Methods of mixing donor human milk during bottling results in fat differences between samples within a pool

Abstract

The influence of milk-banking processes on nutrients in donor human milk (DHM) is largely unknown. Previous studies have measured nutrients between pools of DHM, but within-pool nutrient differences (between bottles from the same pool) have yet to be elucidated. The objective of this study was to gain a better understanding of the effect of different mixing characteristics on the distribution of fat, protein, IgA, and lysozyme in bottled, raw DHM. Pools of DHM were created in a laboratory setting according to published human milk-banking guidelines and assigned to a mixing treatment (mixing during bottling method, pooling container material, and refrigerated hold time).
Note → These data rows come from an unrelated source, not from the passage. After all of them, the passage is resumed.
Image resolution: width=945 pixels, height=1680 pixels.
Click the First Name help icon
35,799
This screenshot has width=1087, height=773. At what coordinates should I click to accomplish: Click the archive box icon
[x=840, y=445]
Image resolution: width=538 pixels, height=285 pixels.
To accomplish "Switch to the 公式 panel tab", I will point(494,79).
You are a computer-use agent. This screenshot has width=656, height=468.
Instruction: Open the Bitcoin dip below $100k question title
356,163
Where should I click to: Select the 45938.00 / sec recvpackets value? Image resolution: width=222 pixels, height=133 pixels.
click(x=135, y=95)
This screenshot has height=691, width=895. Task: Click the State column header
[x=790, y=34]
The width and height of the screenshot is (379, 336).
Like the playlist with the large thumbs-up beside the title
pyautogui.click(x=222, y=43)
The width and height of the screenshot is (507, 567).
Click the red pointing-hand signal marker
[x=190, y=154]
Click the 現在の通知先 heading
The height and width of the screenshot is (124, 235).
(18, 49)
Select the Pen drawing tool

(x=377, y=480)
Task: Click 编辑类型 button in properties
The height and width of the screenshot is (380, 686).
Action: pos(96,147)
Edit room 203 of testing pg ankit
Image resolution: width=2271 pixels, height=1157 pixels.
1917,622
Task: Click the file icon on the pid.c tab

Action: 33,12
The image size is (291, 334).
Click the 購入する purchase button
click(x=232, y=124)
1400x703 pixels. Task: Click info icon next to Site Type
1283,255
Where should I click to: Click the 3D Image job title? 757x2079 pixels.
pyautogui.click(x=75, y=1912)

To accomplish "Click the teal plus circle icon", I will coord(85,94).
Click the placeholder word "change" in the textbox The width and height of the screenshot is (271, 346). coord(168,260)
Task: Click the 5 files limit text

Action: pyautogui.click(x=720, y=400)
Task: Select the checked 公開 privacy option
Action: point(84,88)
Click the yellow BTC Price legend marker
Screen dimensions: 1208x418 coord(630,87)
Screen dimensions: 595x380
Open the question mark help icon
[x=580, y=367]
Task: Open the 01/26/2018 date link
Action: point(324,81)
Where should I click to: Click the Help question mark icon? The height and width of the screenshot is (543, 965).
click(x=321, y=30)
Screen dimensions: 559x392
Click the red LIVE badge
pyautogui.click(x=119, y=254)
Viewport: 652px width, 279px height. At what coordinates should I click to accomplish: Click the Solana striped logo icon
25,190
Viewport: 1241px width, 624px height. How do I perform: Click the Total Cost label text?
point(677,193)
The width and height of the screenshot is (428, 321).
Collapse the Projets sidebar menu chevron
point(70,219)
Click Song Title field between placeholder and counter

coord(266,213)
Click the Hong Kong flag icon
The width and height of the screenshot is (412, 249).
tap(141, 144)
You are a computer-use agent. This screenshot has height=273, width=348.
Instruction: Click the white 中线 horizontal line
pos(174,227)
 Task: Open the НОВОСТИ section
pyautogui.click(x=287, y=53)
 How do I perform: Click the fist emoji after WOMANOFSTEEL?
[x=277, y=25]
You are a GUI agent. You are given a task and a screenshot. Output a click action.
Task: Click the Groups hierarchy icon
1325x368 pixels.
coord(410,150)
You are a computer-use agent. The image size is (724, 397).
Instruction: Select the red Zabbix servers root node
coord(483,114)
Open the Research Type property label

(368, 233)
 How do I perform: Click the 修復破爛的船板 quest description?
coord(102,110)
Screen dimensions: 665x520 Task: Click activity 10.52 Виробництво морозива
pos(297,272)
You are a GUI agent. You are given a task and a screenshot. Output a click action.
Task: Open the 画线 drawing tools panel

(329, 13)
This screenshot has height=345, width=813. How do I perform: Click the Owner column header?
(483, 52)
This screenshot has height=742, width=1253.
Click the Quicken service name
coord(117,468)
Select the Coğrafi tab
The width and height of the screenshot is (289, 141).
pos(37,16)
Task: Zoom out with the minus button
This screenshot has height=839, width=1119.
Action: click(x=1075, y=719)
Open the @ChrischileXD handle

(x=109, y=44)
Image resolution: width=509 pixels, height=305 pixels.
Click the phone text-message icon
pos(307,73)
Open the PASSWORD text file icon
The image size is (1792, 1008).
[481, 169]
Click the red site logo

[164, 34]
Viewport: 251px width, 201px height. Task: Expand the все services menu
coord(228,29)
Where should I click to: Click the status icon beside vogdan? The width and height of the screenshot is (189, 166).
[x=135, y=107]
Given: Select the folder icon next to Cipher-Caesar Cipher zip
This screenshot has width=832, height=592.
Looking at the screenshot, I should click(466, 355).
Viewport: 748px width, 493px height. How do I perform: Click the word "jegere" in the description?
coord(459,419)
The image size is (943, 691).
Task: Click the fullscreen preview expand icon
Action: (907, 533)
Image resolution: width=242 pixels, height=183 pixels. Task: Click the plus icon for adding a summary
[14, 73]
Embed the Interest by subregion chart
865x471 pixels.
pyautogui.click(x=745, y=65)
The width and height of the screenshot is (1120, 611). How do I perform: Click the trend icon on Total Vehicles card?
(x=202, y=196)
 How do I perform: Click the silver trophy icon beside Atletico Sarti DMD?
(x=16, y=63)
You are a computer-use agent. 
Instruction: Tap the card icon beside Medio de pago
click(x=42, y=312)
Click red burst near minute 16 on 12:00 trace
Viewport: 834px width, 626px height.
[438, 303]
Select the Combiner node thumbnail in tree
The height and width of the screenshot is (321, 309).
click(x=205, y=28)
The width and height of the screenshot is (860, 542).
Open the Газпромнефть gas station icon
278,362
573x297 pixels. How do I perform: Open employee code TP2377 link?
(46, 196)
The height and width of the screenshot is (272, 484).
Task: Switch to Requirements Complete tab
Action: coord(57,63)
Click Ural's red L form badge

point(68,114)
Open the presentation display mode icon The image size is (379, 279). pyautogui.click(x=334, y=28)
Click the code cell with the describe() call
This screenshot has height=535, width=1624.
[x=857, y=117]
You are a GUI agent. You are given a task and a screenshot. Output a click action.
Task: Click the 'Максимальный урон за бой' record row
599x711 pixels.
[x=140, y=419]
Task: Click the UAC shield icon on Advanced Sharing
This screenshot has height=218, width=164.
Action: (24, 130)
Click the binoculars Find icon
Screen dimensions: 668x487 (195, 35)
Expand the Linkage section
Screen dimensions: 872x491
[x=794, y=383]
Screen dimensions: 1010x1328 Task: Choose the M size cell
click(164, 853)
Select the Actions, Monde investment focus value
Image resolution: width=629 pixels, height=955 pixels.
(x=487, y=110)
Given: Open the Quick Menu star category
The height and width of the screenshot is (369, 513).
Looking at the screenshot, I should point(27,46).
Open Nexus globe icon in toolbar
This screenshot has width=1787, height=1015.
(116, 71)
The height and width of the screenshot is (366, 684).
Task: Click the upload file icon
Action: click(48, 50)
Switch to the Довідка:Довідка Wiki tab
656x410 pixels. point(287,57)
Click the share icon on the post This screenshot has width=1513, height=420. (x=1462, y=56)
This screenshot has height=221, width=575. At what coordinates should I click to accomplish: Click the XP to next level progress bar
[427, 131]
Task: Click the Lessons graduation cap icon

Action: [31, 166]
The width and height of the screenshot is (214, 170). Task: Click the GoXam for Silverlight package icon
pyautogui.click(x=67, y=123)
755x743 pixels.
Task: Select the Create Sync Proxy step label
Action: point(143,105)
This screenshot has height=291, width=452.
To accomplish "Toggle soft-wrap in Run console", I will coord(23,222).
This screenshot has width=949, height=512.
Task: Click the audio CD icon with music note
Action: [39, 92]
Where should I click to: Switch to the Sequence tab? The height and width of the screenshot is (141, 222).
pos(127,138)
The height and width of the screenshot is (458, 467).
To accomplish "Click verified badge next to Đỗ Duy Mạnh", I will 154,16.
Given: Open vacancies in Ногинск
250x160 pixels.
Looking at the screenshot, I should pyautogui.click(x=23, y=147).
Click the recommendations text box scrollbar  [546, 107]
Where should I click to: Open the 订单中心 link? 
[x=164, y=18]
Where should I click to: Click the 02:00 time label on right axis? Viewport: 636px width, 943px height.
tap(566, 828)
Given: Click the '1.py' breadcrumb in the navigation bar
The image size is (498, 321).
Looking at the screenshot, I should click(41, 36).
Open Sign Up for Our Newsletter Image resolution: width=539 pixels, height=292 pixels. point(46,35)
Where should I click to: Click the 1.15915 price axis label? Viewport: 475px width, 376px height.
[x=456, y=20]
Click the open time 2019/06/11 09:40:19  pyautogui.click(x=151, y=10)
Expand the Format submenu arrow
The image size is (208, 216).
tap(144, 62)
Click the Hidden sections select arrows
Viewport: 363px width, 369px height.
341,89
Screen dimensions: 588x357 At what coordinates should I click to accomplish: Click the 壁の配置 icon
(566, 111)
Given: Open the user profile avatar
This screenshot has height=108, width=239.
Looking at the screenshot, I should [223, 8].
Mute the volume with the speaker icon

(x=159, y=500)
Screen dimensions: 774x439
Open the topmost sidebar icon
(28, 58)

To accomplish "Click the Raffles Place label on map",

Four mixing protocols using glass pooling containers and a 1-h refrigerated hold time were tested: control (no mixing during bottling); manual-A (Man-A, hand swirl after pouring 3 bottles); manual-B (Man-B, hand swirl after pouring every bottle); and mechanical-G (Mech-G, continuous stirring with a magnet). As secondary objectives, we compared the effect of a glass and a plastic pooling container with mechanical mixing (mechanical-P, Mech-P), and compared refrigerated delays of 1 and 24 h before bottling with manual mixing (manual-A24, Man-A24). To control for differences in nutrient content, comparisons between treatments were made using absolute percent difference from the treatment-specific mean; and comparisons within a treatment were made using the ratio of fat content in a bottle to fat content in the first bottle of the same pool. We did not observe differences in nutrient distribution between Man-A, Man-B, and Mech-G in pools held for 1 h, but all were significantly different from the control for fat. There were no differences between glass or plastic pooling containers when mechanical mixing was used. Holding a pool in the refrigerator for 24 h before bottling created significantly greater fat distribution than holding a pool for 1 h. Outcomes were the result of controlled experiments. In summary, manual and mechanical mixing of 1,700-mL DHM pools produces similar fat and protein distributions when DHM is pooled and bottled after a 1-h hold time. When DHM is held for 24 h before bottling, more research is needed to determine the duration of initial mixing needed to reduce fat variability between bottles.